* **YOUR OBJECTIVE**
When you reach the line containing "Япония (180, 2540)" in the entries below, begin reproducing lines exactly, and stop once the line containing "運営者情報 (225, 136)" is done.

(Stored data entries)
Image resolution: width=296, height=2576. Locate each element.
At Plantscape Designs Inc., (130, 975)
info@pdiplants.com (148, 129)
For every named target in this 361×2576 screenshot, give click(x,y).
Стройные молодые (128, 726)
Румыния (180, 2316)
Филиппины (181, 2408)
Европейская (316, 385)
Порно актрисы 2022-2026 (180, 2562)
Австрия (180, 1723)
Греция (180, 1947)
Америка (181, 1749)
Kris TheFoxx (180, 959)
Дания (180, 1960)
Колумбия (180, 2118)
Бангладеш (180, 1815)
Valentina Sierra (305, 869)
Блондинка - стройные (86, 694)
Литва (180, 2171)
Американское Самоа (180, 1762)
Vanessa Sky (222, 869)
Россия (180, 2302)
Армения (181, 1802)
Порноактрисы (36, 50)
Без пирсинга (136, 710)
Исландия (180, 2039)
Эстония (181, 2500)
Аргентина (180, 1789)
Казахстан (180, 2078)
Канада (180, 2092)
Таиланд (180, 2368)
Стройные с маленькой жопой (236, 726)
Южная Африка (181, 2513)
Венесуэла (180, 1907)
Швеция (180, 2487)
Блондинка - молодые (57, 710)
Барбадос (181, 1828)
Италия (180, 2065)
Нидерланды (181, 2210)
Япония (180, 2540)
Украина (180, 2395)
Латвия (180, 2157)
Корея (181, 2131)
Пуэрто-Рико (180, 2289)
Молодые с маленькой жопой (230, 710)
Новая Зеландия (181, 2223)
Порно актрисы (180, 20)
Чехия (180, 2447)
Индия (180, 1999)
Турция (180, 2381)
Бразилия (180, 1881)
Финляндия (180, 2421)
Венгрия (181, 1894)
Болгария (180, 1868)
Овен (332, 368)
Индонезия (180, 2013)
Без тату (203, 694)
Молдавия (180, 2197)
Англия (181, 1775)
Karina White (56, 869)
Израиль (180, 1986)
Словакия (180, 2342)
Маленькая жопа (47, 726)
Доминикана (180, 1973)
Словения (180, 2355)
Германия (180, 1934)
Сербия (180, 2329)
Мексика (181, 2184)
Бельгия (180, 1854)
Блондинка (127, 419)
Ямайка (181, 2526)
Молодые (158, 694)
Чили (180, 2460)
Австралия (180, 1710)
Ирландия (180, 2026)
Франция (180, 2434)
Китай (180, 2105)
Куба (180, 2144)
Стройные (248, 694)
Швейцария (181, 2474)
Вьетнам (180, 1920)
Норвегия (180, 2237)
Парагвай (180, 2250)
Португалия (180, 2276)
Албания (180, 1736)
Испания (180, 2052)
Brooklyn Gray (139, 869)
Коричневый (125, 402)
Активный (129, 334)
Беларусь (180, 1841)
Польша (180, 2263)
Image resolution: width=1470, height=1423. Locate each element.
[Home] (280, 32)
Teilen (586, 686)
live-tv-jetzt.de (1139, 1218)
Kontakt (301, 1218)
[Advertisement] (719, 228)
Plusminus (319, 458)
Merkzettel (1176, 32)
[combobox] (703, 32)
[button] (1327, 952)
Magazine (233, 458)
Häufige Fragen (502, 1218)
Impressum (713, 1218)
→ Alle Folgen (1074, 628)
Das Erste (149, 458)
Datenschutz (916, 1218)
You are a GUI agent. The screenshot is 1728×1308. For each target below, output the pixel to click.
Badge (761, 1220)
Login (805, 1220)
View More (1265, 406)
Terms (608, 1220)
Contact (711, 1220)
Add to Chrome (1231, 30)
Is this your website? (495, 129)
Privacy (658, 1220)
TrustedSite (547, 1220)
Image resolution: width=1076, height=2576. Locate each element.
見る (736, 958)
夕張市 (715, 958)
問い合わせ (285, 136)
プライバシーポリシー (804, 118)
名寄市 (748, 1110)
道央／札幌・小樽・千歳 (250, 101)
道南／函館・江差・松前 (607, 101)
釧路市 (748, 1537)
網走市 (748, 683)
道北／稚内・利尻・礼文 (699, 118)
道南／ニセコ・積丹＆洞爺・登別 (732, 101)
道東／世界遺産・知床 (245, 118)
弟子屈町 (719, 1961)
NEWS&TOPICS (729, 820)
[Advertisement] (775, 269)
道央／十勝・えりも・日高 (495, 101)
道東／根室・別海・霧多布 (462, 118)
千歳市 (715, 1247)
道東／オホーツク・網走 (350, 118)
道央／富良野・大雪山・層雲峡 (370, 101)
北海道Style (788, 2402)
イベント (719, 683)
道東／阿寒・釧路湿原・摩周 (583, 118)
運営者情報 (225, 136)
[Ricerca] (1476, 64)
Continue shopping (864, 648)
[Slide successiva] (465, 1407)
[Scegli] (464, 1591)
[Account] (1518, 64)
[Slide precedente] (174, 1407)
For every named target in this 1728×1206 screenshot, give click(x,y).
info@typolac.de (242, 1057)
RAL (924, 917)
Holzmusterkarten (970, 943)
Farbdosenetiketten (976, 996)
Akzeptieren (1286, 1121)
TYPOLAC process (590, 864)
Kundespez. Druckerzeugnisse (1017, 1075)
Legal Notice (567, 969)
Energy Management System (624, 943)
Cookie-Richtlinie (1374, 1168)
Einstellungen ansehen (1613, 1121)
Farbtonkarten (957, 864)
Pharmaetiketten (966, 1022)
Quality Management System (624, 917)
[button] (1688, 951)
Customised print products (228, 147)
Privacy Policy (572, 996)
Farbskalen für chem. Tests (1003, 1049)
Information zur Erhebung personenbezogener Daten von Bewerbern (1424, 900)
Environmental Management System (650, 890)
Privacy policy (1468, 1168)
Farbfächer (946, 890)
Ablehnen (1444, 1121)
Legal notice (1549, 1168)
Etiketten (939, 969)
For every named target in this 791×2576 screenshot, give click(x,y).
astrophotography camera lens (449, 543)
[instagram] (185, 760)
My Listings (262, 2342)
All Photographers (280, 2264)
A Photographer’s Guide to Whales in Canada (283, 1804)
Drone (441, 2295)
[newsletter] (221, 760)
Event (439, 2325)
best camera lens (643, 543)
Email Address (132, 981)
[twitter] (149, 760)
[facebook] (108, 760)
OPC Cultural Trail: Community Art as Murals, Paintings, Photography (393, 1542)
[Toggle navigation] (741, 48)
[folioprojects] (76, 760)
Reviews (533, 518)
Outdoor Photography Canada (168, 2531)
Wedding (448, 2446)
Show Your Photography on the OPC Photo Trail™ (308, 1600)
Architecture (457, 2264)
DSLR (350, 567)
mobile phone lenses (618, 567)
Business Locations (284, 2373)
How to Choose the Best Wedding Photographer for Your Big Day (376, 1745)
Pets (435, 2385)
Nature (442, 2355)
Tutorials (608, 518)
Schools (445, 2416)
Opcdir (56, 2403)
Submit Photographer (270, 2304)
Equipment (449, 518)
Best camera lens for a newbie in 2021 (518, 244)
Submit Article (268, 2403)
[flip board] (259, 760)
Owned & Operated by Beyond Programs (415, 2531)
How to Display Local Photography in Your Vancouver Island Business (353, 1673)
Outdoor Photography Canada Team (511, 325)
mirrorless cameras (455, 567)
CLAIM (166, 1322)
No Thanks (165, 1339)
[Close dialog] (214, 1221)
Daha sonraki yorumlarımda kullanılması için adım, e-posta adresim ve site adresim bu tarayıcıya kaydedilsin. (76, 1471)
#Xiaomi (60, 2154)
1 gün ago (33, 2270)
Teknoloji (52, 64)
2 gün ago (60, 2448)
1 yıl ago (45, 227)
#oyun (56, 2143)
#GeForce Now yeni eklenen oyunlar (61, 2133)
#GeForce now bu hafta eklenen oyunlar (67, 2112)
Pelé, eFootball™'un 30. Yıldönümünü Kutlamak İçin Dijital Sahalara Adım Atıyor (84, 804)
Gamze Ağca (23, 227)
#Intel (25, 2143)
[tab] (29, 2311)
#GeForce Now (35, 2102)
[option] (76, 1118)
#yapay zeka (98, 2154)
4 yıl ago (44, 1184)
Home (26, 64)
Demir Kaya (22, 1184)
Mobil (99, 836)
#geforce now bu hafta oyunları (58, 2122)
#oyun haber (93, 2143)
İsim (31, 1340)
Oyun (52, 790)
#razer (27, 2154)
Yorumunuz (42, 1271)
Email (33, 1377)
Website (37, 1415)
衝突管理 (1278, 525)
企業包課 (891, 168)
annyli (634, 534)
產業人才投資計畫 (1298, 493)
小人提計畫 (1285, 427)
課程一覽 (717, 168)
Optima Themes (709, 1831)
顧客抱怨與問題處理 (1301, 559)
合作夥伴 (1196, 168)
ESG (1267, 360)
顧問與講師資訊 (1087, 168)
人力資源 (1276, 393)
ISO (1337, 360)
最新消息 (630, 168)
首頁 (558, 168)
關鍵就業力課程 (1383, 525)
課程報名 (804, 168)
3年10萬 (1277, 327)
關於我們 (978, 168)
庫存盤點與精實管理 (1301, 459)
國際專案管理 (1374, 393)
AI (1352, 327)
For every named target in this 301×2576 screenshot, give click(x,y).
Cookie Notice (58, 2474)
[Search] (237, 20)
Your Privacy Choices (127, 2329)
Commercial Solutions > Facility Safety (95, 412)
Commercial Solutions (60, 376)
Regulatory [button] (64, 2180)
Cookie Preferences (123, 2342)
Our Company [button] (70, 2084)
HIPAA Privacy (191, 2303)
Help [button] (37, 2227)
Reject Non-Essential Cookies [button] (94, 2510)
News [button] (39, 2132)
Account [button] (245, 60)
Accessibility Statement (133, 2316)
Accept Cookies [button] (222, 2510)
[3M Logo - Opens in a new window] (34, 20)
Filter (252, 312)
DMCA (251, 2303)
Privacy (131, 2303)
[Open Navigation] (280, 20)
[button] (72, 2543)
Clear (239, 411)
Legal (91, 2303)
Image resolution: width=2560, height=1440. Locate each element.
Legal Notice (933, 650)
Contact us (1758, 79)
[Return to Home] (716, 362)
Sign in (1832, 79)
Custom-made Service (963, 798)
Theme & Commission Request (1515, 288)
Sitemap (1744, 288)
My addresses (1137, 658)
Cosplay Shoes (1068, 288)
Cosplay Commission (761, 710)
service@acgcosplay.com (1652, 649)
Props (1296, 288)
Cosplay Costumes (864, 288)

* **RESPONSE TO THIS TASK**
Япония (180, 2540)
Украина (180, 2395)
Латвия (180, 2157)
Корея (181, 2131)
Пуэрто-Рико (180, 2289)
Молодые с маленькой жопой (230, 710)
Новая Зеландия (181, 2223)
Порно актрисы (180, 20)
Чехия (180, 2447)
Индия (180, 1999)
Турция (180, 2381)
Бразилия (180, 1881)
Финляндия (180, 2421)
Венгрия (181, 1894)
Болгария (180, 1868)
Овен (332, 368)
Индонезия (180, 2013)
Без тату (203, 694)
Молдавия (180, 2197)
Англия (181, 1775)
Karina White (56, 869)
Израиль (180, 1986)
Словакия (180, 2342)
Маленькая жопа (47, 726)
Доминикана (180, 1973)
Словения (180, 2355)
Германия (180, 1934)
Сербия (180, 2329)
Мексика (181, 2184)
Бельгия (180, 1854)
Блондинка (127, 419)
Ямайка (181, 2526)
Молодые (158, 694)
Чили (180, 2460)
Австралия (180, 1710)
Ирландия (180, 2026)
Франция (180, 2434)
Китай (180, 2105)
Куба (180, 2144)
Стройные (248, 694)
Швейцария (181, 2474)
Вьетнам (180, 1920)
Норвегия (180, 2237)
Парагвай (180, 2250)
Португалия (180, 2276)
Албания (180, 1736)
Испания (180, 2052)
Brooklyn Gray (139, 869)
Коричневый (125, 402)
Активный (129, 334)
Беларусь (180, 1841)
Польша (180, 2263)
Image resolution: width=1470, height=1423. Locate each element.
[Home] (280, 32)
Teilen (586, 686)
live-tv-jetzt.de (1139, 1218)
Kontakt (301, 1218)
[Advertisement] (719, 228)
Plusminus (319, 458)
Merkzettel (1176, 32)
[combobox] (703, 32)
[button] (1327, 952)
Magazine (233, 458)
Häufige Fragen (502, 1218)
Impressum (713, 1218)
→ Alle Folgen (1074, 628)
Das Erste (149, 458)
Datenschutz (916, 1218)
You are a GUI agent. The screenshot is 1728×1308. For each target below, output the pixel to click.
Badge (761, 1220)
Login (805, 1220)
View More (1265, 406)
Terms (608, 1220)
Contact (711, 1220)
Add to Chrome (1231, 30)
Is this your website? (495, 129)
Privacy (658, 1220)
TrustedSite (547, 1220)
Image resolution: width=1076, height=2576. Locate each element.
見る (736, 958)
夕張市 (715, 958)
問い合わせ (285, 136)
プライバシーポリシー (804, 118)
名寄市 (748, 1110)
道央／札幌・小樽・千歳 (250, 101)
道南／函館・江差・松前 (607, 101)
釧路市 (748, 1537)
網走市 (748, 683)
道北／稚内・利尻・礼文 (699, 118)
道南／ニセコ・積丹＆洞爺・登別 (732, 101)
道東／世界遺産・知床 (245, 118)
弟子屈町 (719, 1961)
NEWS&TOPICS (729, 820)
[Advertisement] (775, 269)
道央／十勝・えりも・日高 (495, 101)
道東／根室・別海・霧多布 (462, 118)
千歳市 (715, 1247)
道東／オホーツク・網走 (350, 118)
道央／富良野・大雪山・層雲峡 (370, 101)
北海道Style (788, 2402)
イベント (719, 683)
道東／阿寒・釧路湿原・摩周 (583, 118)
運営者情報 (225, 136)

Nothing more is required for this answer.